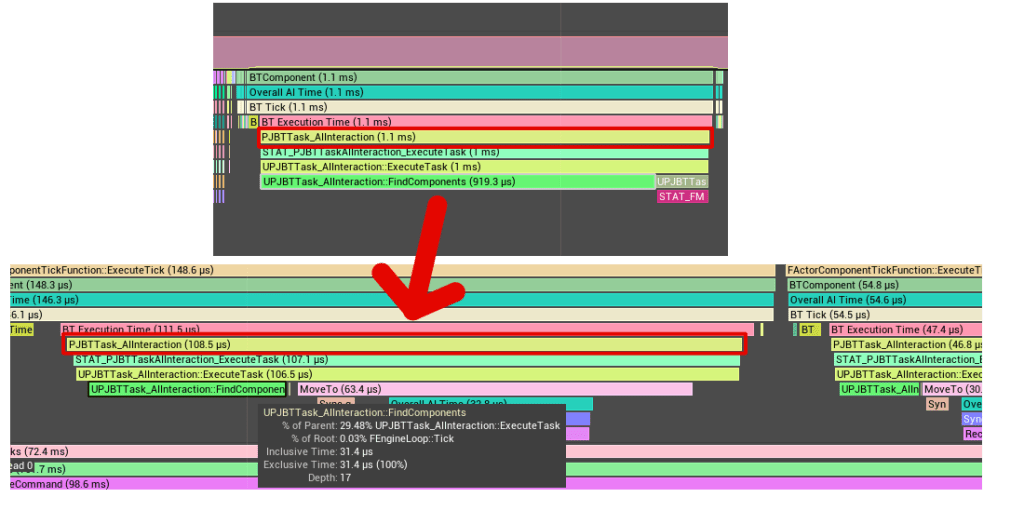Select the BT Execution Time (47.4 µs) bar
This screenshot has height=524, width=1024.
[905, 329]
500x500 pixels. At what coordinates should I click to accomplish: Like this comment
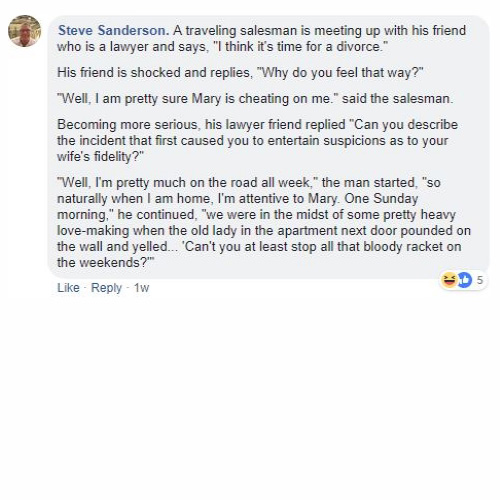pos(68,288)
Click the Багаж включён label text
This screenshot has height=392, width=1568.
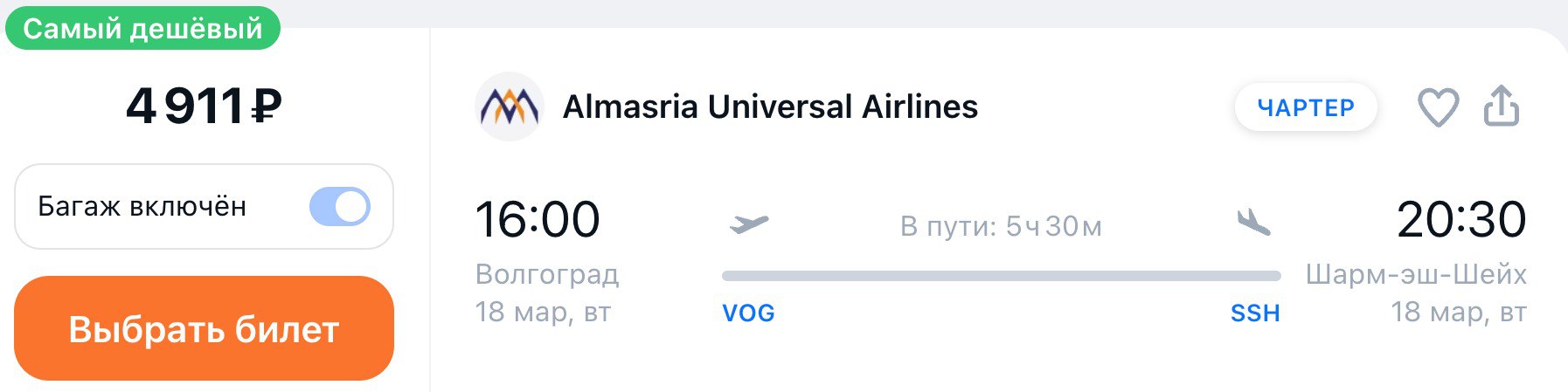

########################################

### Requirement
Reproduce every line of the listing above word for word, leaving out the pictures.

### Solution below
Select the BT Execution Time (47.4 µs) bar
This screenshot has height=524, width=1024.
[905, 329]
500x500 pixels. At what coordinates should I click to accomplish: Like this comment
pos(68,288)
Click the Багаж включён label text
This screenshot has height=392, width=1568.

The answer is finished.